▸ **Tarefas propostas**:
[A] Segundo o trecho sobre o julgamento do agravo regimental, quais ministros ficaram vencidos?
[B] Indique se cada afirmação abaixo está de acordo com o trecho sobre o julgamento do agravo regimental, respondendo sim ou não e citando literalmente as palavras do trecho que decidem a questão.
(i) O art. 157 do CPP trata do desentranhamento de provas ilícitas.
(ii) A orientação do STF citada pelo ministro Edson Fachin considera meramente exemplificativas as causas de impedimento listadas no art. 252 do CPP.
(iii) Os ministros vencidos deram provimento ao agravo regimental.

▸ **Seção de texto**:
Dessa maneira, imperiosa se faz a incidência do art. 157 do CPP (6), o qual preleciona o desentranhamento de provas ilícitas, assim entendidas as obtidas em violação a normas constitucionais ou legais. A ordenação ex officio do ato judicial impugnado, quando associada às características particulares do caso concreto, confirmam a grave violação do princípio acusatório.

Por fim, o ministro ponderou ser evidente a quebra da imparcialidade do juízo, o que finda por macular os atos decisórios proferidos, porquanto ausente o elemento base de legitimidade da jurisdição em um Estado Democrático de Direito.

Vencidos os ministros Edson Fachin (relator) e Cármen Lúcia, que negaram provimento ao agravo regimental.

O ministro Edson Fachin afirmou que as decisões objeto do recurso estão em linha com o entendimento do STF. De igual modo, citou orientação do STF no sentido de que as causas de impedimento do julgador, listadas no art. 252 do CPP, são taxativas e jungidas a fatos diretamente relacionados à ação penal em que arguida a imparcialidade (AImp 4).

Enfatizou que, a rigor, não se trata de alegação de exercício de função alheia à investidura jurisdicional, mas de eventual incorreção do exercício da atividade judicial, aspecto que, na espécie, não se insere na espacialidade da configuração dos impedimentos taxativamente previstos na legislação processual penal.

Avaliou que, durante as audiências indicadas pela defesa, não se detecta, objetivamente, exteriorização de juízo de valor acerca dos fatos ou das questões de direito, emergentes na fase preliminar, que impeça o juiz oficiante de atuar com imparcialidade no curso da ação penal.

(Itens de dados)
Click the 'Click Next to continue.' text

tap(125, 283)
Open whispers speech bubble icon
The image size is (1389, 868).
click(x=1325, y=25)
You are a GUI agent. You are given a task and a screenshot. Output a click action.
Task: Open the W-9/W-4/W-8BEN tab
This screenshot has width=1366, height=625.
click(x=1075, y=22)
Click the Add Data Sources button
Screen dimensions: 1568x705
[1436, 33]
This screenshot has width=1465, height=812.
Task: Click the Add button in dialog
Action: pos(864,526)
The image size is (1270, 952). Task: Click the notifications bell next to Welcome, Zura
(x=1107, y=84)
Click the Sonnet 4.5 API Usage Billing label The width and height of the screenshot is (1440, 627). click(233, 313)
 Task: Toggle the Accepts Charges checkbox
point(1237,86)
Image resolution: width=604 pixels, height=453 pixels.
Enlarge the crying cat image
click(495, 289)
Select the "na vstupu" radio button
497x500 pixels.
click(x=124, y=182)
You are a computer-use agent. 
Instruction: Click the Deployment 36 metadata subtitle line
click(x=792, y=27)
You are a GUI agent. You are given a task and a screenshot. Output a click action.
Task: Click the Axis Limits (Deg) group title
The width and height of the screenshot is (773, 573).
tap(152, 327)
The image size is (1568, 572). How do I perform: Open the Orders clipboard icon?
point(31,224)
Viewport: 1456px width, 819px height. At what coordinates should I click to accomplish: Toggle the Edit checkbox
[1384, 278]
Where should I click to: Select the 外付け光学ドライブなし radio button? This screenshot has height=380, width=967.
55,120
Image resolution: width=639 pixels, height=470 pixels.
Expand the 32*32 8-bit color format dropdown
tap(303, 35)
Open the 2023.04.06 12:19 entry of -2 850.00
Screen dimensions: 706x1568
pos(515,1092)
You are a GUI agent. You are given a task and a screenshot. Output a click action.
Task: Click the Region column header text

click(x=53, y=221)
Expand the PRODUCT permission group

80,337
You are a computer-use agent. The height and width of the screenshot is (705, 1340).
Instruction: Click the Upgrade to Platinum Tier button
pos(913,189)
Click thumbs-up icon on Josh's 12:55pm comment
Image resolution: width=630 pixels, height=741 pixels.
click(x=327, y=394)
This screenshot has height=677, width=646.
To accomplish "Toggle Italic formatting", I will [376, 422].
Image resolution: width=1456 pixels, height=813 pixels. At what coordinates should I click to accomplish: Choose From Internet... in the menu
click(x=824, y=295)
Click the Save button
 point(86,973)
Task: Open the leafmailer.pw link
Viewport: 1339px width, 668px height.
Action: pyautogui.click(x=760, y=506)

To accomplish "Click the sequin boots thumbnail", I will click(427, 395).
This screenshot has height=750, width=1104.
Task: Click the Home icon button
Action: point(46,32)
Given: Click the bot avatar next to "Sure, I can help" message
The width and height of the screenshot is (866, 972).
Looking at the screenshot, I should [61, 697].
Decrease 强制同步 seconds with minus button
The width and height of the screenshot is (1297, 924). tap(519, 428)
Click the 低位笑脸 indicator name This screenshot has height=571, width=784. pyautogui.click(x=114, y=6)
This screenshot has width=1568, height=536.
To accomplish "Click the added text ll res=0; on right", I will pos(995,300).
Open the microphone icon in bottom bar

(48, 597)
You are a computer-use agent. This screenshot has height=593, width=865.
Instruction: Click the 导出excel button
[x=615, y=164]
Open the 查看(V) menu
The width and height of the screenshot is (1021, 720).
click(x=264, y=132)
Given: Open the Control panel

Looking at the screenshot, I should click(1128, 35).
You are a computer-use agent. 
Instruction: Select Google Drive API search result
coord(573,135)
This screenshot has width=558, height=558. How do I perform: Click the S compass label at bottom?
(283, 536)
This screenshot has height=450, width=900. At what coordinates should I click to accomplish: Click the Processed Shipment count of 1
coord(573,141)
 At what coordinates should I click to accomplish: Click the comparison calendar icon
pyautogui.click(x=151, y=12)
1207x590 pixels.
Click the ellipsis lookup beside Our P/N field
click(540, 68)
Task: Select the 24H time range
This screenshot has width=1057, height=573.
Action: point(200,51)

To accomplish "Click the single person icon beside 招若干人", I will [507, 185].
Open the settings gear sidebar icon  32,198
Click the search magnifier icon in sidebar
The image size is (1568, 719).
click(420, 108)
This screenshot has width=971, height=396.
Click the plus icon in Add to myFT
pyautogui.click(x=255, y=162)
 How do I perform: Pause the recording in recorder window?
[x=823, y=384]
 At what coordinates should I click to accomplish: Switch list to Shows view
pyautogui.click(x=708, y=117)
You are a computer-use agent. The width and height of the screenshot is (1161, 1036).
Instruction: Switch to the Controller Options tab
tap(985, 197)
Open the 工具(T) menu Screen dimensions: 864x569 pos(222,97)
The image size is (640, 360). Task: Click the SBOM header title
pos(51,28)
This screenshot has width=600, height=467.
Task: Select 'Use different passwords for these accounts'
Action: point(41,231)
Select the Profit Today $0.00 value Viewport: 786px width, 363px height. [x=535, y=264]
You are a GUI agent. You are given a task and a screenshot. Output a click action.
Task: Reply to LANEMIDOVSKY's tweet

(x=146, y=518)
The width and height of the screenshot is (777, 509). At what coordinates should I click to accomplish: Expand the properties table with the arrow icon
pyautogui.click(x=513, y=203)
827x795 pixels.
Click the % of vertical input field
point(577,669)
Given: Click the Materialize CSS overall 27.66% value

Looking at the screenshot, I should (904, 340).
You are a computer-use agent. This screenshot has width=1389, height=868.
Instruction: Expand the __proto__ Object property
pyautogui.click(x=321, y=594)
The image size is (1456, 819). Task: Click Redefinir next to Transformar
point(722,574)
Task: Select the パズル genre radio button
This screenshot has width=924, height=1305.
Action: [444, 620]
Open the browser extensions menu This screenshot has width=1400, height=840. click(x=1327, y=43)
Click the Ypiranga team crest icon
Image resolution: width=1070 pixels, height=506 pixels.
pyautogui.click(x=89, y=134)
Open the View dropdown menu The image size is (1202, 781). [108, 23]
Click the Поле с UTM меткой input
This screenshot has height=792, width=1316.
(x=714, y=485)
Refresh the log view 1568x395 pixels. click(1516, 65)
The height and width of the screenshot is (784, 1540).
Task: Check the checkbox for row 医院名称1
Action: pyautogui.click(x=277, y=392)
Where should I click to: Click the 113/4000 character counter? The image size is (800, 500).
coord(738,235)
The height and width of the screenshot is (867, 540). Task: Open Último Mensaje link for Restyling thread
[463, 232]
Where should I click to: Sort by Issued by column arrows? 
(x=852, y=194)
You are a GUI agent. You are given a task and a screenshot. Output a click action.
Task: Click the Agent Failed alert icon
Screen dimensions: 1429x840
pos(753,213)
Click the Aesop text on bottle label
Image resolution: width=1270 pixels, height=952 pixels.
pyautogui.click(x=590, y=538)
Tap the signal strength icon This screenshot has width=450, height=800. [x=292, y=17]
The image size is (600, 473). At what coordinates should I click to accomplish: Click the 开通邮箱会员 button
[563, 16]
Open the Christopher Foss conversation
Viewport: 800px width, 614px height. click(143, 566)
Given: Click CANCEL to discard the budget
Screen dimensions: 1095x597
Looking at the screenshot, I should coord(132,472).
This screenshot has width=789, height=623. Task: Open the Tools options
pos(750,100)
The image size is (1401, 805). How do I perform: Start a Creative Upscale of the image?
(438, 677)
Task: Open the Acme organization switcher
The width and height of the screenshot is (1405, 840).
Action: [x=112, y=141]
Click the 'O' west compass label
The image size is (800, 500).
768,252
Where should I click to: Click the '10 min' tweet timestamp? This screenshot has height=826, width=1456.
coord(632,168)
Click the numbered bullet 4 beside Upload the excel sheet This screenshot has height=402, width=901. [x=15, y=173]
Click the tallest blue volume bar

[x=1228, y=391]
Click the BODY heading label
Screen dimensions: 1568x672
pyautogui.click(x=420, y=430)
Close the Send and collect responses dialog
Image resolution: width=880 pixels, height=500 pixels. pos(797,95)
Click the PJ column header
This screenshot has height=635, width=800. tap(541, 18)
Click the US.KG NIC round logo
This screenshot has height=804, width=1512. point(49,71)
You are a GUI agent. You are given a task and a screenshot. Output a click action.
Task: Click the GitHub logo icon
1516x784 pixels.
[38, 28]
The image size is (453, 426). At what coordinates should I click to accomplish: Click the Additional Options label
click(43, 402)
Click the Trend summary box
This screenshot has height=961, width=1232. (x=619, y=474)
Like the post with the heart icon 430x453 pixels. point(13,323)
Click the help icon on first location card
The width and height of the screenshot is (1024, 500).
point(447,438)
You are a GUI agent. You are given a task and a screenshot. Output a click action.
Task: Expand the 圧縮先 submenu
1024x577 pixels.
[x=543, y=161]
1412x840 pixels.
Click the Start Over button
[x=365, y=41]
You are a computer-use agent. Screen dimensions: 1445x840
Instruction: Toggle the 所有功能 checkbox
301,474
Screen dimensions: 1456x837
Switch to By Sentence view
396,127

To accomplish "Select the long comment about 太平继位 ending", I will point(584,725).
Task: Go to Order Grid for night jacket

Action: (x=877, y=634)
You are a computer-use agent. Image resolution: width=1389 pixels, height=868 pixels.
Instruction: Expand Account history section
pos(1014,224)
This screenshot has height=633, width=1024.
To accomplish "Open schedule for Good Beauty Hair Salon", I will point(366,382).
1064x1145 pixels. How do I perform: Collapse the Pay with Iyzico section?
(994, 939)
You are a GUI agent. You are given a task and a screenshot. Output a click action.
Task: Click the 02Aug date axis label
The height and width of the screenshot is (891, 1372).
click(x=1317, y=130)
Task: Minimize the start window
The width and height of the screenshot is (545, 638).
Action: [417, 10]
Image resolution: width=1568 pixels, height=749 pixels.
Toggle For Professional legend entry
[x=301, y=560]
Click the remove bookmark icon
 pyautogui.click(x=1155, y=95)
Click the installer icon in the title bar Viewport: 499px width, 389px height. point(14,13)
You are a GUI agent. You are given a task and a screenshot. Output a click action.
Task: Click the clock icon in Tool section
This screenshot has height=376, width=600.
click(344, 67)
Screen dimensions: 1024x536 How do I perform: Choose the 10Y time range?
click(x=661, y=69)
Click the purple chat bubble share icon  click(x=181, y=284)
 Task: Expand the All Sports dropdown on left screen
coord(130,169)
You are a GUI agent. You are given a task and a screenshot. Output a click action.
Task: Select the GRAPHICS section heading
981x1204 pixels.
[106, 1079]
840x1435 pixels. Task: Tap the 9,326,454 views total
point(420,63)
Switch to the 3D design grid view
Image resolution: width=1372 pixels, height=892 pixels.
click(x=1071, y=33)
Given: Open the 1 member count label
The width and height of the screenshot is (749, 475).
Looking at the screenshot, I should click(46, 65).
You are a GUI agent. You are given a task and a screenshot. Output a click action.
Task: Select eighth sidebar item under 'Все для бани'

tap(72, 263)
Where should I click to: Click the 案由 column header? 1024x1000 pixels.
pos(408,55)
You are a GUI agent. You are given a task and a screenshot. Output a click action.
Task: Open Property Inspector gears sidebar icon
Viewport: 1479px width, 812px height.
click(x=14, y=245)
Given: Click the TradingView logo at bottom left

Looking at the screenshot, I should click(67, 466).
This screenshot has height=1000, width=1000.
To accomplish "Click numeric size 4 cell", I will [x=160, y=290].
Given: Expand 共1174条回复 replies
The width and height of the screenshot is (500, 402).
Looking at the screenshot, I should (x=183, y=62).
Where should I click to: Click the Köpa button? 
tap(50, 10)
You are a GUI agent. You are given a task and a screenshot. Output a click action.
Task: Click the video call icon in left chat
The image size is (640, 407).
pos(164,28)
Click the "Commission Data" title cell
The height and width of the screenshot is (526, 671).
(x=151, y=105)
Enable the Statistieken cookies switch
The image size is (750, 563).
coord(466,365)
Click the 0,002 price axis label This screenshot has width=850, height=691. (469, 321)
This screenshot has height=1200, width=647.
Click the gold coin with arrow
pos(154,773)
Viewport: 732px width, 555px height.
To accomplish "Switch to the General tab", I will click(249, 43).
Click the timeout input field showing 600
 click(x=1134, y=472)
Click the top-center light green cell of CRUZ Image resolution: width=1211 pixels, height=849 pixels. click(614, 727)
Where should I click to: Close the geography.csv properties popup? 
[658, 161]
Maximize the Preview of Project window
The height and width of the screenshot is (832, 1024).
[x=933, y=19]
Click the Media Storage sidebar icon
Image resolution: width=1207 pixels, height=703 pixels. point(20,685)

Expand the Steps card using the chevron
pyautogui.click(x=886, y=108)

▸ **Respostas por tarefa**:
[A] Os ministros Edson Fachin (relator) e Cármen Lúcia.

[B]
(i) Sim: "o qual preleciona o desentranhamento de provas ilícitas".
(ii) Não: "são taxativas e jungidas a fatos diretamente relacionados à ação penal em que arguida a imparcialidade".
(iii) Não: "que negaram provimento ao agravo regimental".